Ellie tried to detect from her husband’s gait if he’d been allowed the loan, but she couldn’t tell. A shawled woman held out a hand and when he’d reached into his pockets he dropped a coin into it.

‘Her heart was broken for Lisquin, Mr Boyle said. Her heart was broken for the St Johns brought low by a son. “It’s in this family always,” she said, and there were tears on her face. For a long time already it was in the family, she said, one generation to the next. “Let me go, ma’am,” Mr Boyle begged her. “Let the stableman and myself make an end of the unworthiness of the whole thing.” If afterwards the story would be told, Mr Boyle said, if afterwards the children of the St Johns would hear before they became men of how Elador St John had been thrashed in Letterkenny or Arklow or by the roadside in County Clare, how he and his woman were hunted down like two wild creatures by dogs - if the children would be told the story, that would be an end to it for ever. And when himself and the stableman went they found the two in Portumna by the river, in lodgings where spalpeens would stay, or labouring men on the repair of a road. They gave the woman back to her husband, and Elador St John was sent out of Ireland. But one night, when years again had passed, a farmer came to Lisquin with a gun, which was taken off him or he’d have shot Jack dead. The day following there was no one in the household that didn’t know the St Johns would go.’

His eyes had become steely and intense. One hand gripped the top of the car’s open door. All during his long monologue Ellie had had the impression that he was trying to say something else and couldn’t manage to because he couldn’t find the words. He asked her if she understood.

‘Lisquin’s gone this long time, Mr Wren,’ she said. ‘The St Johns with it.’

‘“We know old trouble, sir,” I said to George Anthony the first day he was back with us. It was the trouble brought the family down, lady, only that wouldn’t be said unless it was within the walls of Lisquin. That’s how it is to this time, lady.’

‘Yes.’

‘The papers are back where they belong. He was good to take them from me. An old ghost, they’d say, if they saw me coming with them myself. I wouldn’t presume to be welcome in the house. George Anthony saw me right.’

‘Who you’re talking about isn’t a St John, Mr Wren.’

‘There’s your husband coming now, lady. I know your husband well.’

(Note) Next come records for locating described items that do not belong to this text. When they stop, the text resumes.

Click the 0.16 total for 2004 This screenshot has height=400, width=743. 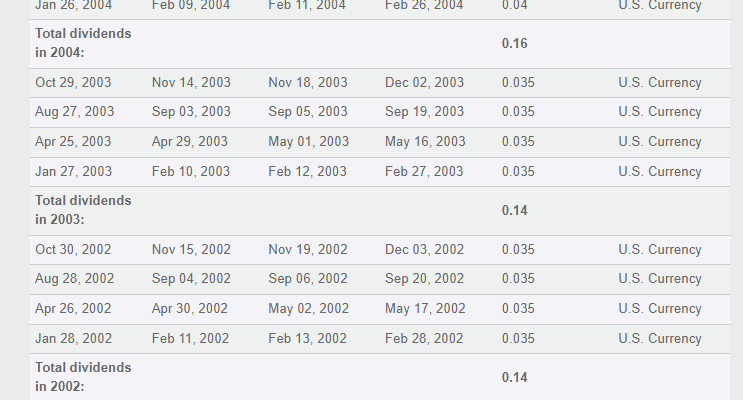point(515,44)
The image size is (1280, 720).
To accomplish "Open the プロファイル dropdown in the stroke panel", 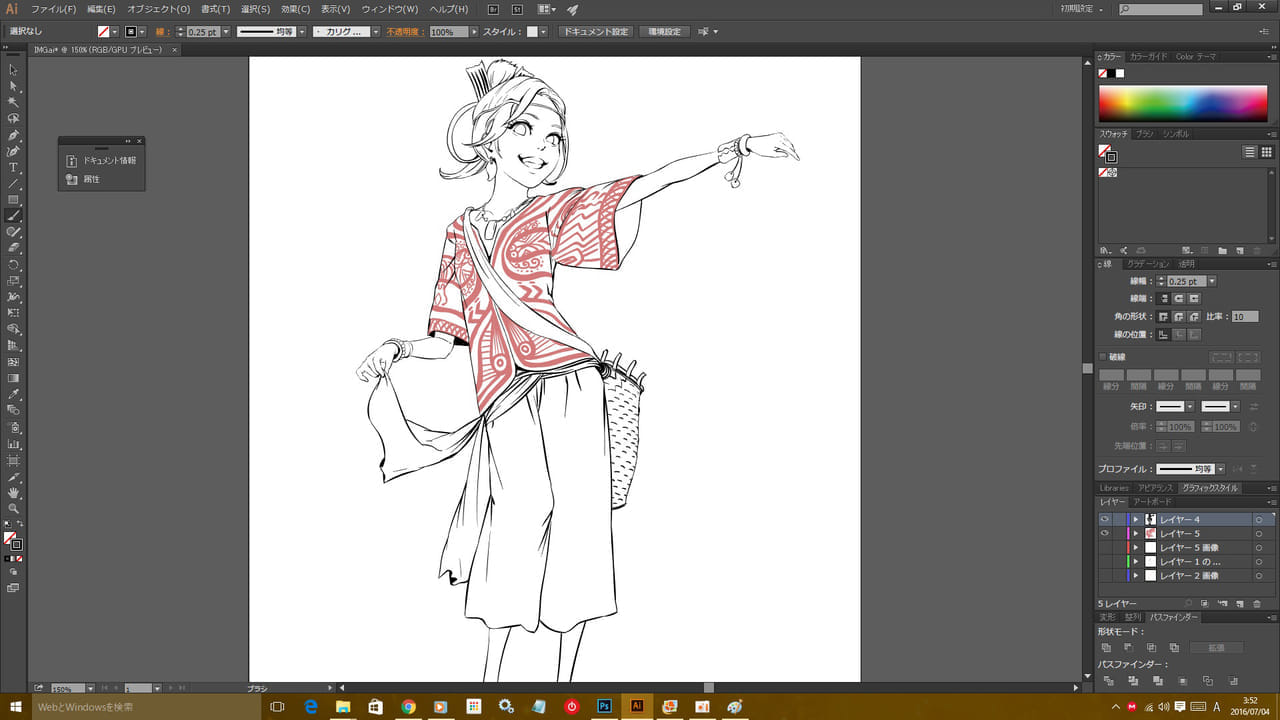I will [1221, 469].
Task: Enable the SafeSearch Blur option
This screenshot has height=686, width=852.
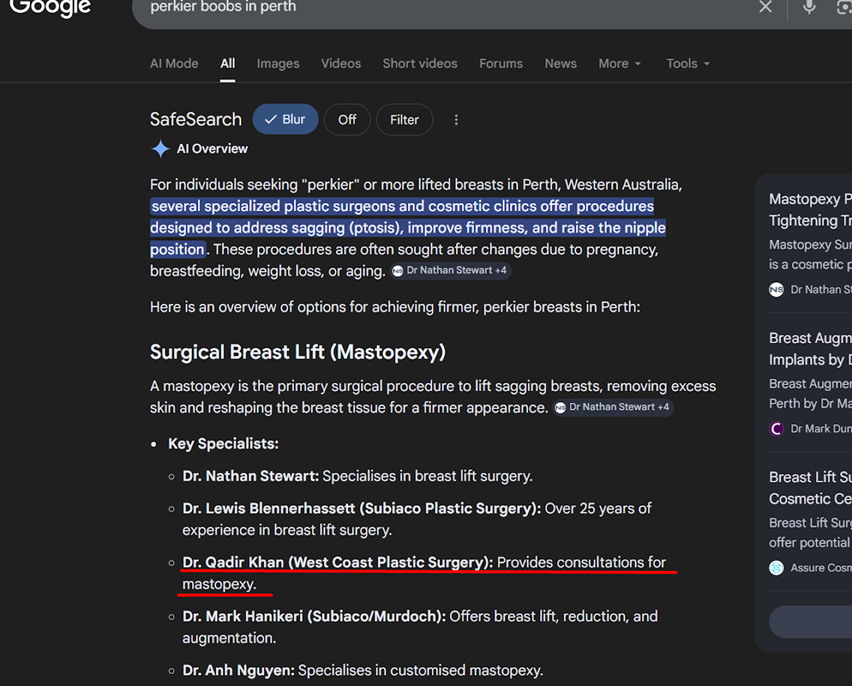Action: [285, 120]
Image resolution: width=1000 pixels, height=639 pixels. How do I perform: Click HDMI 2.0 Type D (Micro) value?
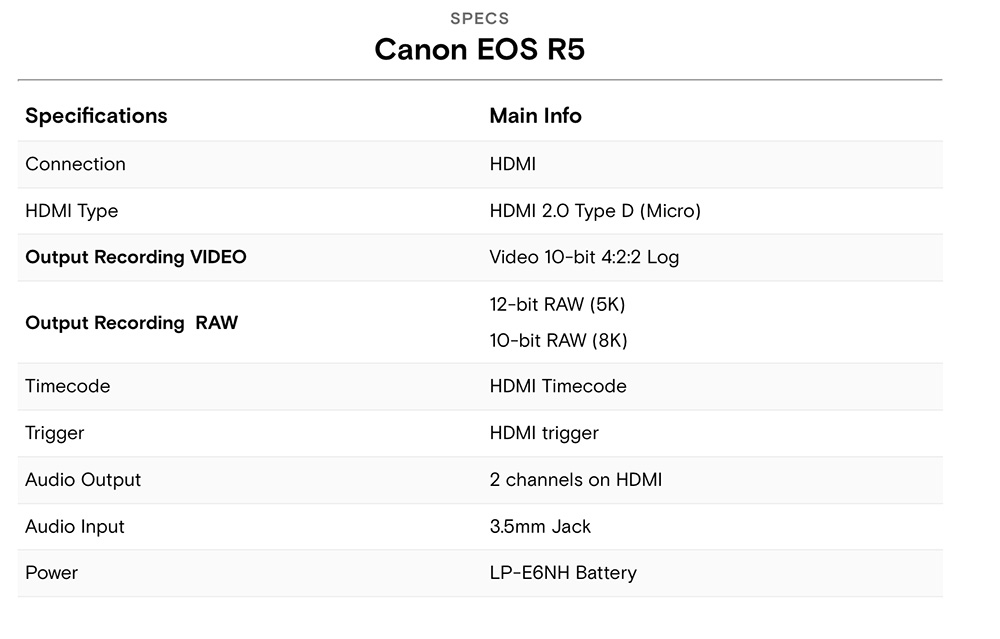point(595,211)
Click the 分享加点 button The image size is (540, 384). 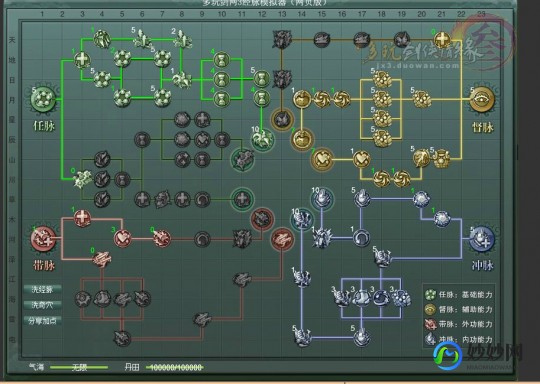(43, 321)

Dillahan waited for a car to pass before he began to cross the Square and then was delayed by Fennerty the cattle auctioneer, who told him Con Hannington was dead. ‘Last evening,’ he said.

‘I heard.’

They talked for a few minutes. Poor Con had been shook a long time, Fennerty said, and Dillahan kept nodding, trying to edge away. He didn’t like coming in to Rathmoye because he still sensed the pity of people, and since he continued to blame himself for the accident it came naturally to him to assume that in spite of their sympathy others blamed him too. On Sundays he went to early Mass because it was less crowded.

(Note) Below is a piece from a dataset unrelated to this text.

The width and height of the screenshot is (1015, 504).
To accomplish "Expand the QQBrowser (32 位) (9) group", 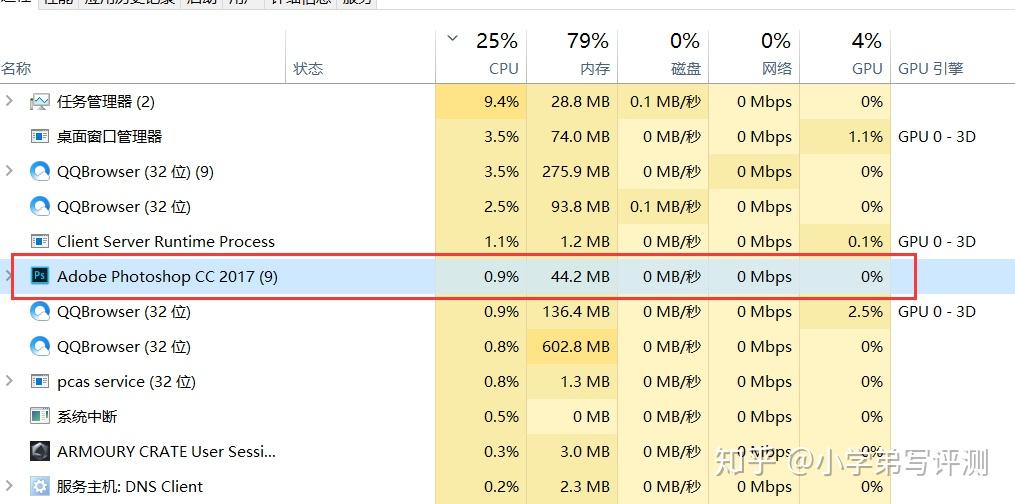I will (x=10, y=172).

He said he’d see Fennerty around. When he reached the Vauxhall Ellie was alone again.

‘That’s fixed,’ he said. ‘Have you everything?’

‘I have.’

‘We’ll be off so.’

He eased the Vauxhall through the other cars in the Square and drove across Magennis Street into Cashel Street.

‘What’d the old fellow want?’

‘Only rambling on,’ Ellie said, ‘you wouldn’t know what he was at.’

‘It can’t be much of a joke, your memory turned inside out for you.’ He stopped for a woman and a pram at a crossing. ‘Poor old devil.’